Today’s Times Magazine (9.19.10) is devoted to technology in education, and I am happy that the general tenor is very positive.     Secretary of Education Arne Duncan comes awfully close to saying that every student should have a computer, despite his interviewer’s skepticism, and this blogger is delighted to read him say “often, as you know, the kids are way ahead of the adults.”

The opening piece is titled, wonderfully, Achieving Techno-Literacy: Computers are a Tool, not a Solution; I think it aligns nicely with my piece, In Schools of the Future, Students Learn by Doing, Digitally.  The author says of his son, after a year of home-schooling using on-line learning tools: “He had learned the most critical thing: how to keep learning.   A month ago he entered high school eager to be taught– not facts, or even skills, but a lifelong process that would keep pace with technology’s rapid, ceaseless teaching.”

Right now, though, I want to appreciate a much lower-visibility piece in the Times two weeks ago, by Gregory Mankiw, entitled A Course Load for the Game of Life.   Mankiw was President Bush’s Chair of the CEA and is the author of a standard Econ textbook; he was also, as I recall, my section teacher for Ec 10 (not lecturer, but small group section teacher); I spent many a morning in a classroom with him and 20 others learning Econ.

This piece is short but important: what do students need to learn for the modern economy and the fast changing world?  Well, Economics for one:

economics [is] “the study of mankind in the ordinary business of life.” Introductory economics helps students understand the whirlwind of forces swirling around them. It develops rigorous analytic skills that are useful in a wide range of jobs. And it makes students better citizens, ready to evaluate the claims of competing politicians.

Statistics. How I wish I had spent more time learning stats!

High school mathematics curriculums spend too much time on traditional topics like Euclidean geometry and trigonometry. For a typical person, these are useful intellectual exercises but have little applicability to daily life. Students would be better served by learning more about probability and statistics.

One thing the modern computer age has given everyone is data.  There is a large leap, however, between having data and learning from it. Students need to know the potential of number-crunching, as well as its limitations.

Psychology.  Like Mankiw, I have found recent publishing in psychology to be incredibly important to thinking about the world and ourselves: books like Nudge, Predictably Irrational, and many others really help us to see how blinding our biases can be, and how humble our judgment should be.  Again, from Mankiw:

A bit of psychology is a useful antidote to an excess of classical economics. It reveals flaws in human rationality, including your own.  But after the birth of behavioral economics, which infuses psychology into economics, I remedied that mistake.  I don’t know if it made me a better economist. But it has surely made me a more humble one, and, I suspect, a better human being as well.
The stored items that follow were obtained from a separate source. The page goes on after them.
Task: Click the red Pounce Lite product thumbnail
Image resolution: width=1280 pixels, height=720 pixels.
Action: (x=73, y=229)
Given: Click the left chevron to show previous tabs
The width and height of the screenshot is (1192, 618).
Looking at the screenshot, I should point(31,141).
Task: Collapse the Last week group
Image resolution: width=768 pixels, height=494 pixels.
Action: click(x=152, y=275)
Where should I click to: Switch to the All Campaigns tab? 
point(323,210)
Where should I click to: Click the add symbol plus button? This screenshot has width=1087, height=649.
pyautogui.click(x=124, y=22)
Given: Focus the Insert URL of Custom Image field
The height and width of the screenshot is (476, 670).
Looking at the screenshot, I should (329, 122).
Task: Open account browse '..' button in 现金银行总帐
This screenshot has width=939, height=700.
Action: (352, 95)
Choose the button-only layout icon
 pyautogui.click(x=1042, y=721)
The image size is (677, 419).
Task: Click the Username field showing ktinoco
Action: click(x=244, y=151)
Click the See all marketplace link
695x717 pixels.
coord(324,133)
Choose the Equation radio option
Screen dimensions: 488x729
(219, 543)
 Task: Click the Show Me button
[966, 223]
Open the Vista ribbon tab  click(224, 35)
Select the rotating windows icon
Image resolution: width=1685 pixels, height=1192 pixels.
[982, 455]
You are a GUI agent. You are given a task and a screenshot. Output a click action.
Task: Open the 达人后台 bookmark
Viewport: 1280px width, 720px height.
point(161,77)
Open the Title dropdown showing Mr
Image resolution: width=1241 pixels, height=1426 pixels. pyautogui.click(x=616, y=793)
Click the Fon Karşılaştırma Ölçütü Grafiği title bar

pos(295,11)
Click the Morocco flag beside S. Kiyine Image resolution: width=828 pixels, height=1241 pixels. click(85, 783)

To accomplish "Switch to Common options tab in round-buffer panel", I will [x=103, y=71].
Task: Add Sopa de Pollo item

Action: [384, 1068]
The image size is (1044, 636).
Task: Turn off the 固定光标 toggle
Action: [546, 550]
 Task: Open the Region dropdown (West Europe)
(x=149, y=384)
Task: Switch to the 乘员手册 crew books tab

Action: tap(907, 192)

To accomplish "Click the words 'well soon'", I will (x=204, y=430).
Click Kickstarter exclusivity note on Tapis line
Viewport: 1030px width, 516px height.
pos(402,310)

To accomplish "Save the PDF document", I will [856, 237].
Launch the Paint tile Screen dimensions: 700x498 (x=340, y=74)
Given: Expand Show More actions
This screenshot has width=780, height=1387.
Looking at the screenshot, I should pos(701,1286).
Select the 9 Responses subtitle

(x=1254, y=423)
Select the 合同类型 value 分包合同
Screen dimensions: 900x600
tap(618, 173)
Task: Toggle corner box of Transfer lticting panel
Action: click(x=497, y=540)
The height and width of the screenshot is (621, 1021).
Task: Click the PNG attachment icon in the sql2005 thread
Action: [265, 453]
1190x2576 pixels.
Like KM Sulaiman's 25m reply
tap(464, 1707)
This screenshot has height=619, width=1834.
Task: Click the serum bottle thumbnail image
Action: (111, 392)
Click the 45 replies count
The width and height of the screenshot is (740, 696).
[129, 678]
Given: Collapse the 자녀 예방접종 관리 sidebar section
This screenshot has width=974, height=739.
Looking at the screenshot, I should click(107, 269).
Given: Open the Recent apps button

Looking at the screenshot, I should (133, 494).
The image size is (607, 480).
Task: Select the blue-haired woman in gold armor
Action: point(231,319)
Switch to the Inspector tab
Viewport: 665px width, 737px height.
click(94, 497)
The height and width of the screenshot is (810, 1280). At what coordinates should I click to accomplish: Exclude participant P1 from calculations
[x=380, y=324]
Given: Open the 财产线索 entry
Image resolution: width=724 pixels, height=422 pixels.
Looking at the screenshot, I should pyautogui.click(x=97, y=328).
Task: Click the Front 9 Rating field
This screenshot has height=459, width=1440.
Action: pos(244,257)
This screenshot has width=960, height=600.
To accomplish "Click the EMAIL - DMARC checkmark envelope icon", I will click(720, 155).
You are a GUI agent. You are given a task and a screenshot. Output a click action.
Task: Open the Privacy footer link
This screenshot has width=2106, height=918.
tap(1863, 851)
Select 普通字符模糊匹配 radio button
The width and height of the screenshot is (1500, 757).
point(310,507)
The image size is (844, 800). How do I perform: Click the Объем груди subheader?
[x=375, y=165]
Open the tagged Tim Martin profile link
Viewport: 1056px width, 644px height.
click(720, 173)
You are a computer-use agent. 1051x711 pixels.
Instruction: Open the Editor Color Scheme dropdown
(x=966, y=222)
Professor Mankiw ends his piece with a lovely advocacy of skepticism and critical thinking; to paraphrase, there is no single right answer about what must be learned or what path to take, and be wary of relying too much on conventional wisdom.

IGNORE ADVICE AS YOU SEE FIT Adults of all stripes have advice for the college-bound. Listen to it, consider it, reflect on it but ultimately follow [your] own instincts and passions.

The one certain thing about the future is that it is far from certain. I don’t know what emerging industries will be attracting college graduates four years from now, and neither does anyone else. The next generation will shape its own economy, as the young Bill Gatesand Mark Zuckerberg shaped ours.

As we in K-12 education carry forward the conversation about what our students need to learn, Mankiw’s piece offers good wisdom from a useful perspective.  Our students will most benefit when we teach them the knowledge and skills which our world require for understanding its complexity and addressing it challenges; economics, statistics, and psychology can and should be a critical part of a secondary education in the coming year.